5 Key Points in selecting your Security Vendor
Technical and infrastructure readiness is important for all organisations in terms of Cyber. How can you select your best vendor in the journey?
Lot of organisations were asking the question Are We Secure? Best answer I could provide you for this question is, security is never a destination, it's always a journey.
Checking your health at key milestones in this journey is required to understand weather you are really secure. Out of many factors there are few key points that would have the most impact in selecting your security vendor.
1. Core Competency
If your All-in-one Printer blocks scanning of documents labelled CONFIDENTIAL, try turning the document 90 degrees and see if it works. How many times have we seen the firewalls, Intrusion Prevention Systems (IPS), Antivirus (AV) products are prone to pass files that violates policy under increased load. Many devices perform as expected in normal network traffic conditions but degrade sharply with mixed or real traffic. How many times have we seen security consultants demonstrate lack of hands on experience in real world scenarios. The idea is that we must look for the results of extensive testing and how much actual world exposure that the product/service contains. It is important to get previous customer testimonials and understand their product testing mechanisms. If it's consultancy services, have they tried similar practices with their own organisations, have they ever tried to live the life that they recommend. If the core functionality of the service/product is questionable, moving forward would anyway create problems in the long run.
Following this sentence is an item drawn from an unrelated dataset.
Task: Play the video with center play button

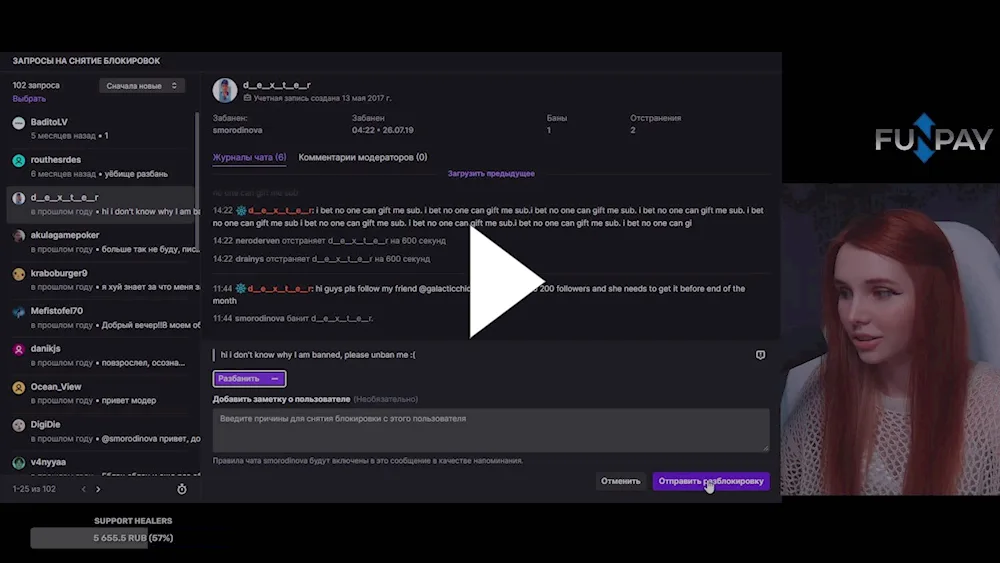Action: coord(506,281)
This is an idea around the device/solution does some kind of correct and consistent recording around activities related to "Who, What and When". Logging sometimes happen to be inaccurate, sometimes inadequate and sometimes does't log at all. IPSec VPN, Network IPS and Anti-Malware reported to have the least scoring related to logging. One of the most interesting observations related logging is that it is extremely difficult to fix that in a device unless already well built. It requires immense re engineering to enable logging capability. At the same time organisations would find this out only at a time of an incident or an investigation. The mindset of vendors and users that logging is useless and it's just a compliance act has significant contribution towards organizations failing to identify and respond to incidents effectively.
3. Product Security
Do security devices subject to vulnerabilities? Yes. As per ICSA test labs 40% of security devices they have tested are subject to these vulnerabilities. There are instances that I have observed Web Application Firewalls (WAF) subjected to Cross site scripting (XSS), SQL injection and buffer overflow and unencrypted admin interfaces are seen in WAF and network firewall programs. Many of the security troubles for SSLVPN would be traced back to OpenSSL toolkit. Where as IPSec VPN shows less security violations. Being a security product does not mean that it would have less vulnerabilities. The devices that you install to close vulnerabilities may itself opens new vulnerabilities. It is essential to carry out post implementation review and periodic device diagnostics and vulnerability assessments to reduce the exposure.
4. Default Setup
This is the state that product default settings state shall take into the security considerations. Most of the devices "Out of the box" state does not state leading security practices in their configuration. A product may enable features that it should not by default and neglect the features that it should. E.g., Firewalls are expected to block the traversal of traffic and startup and disable unwanted remote administrative services by default, but not all do. Same applies to SIEMs, where as most of the tuning and use cases require work after implementation. But organisation does not clearly understand the necessity moving ahead from default/vendor setup initial set up to moving into the customized and optimized configuration that best fits the business requirement of the organization and the risk appetite.
5. Revision and Patching
This is to address the minor updates and patches deployed between major version changes. Approximately 20% of the products fails in this section. Patching is almost as important as the core function for some security solutions. E.g., Anti Virus which does not incorporate new virus definitions is almost useless. IPS are also reliant continuous flow of information of new attack signatures. All products require firmware updates and software patches to remain viable in the long run. It is important to identify and monitor how frequent, how critical patches are released by the vendor analyzing historical data and contractual terms. Non evolving product would not cater security requirements going forward by any means.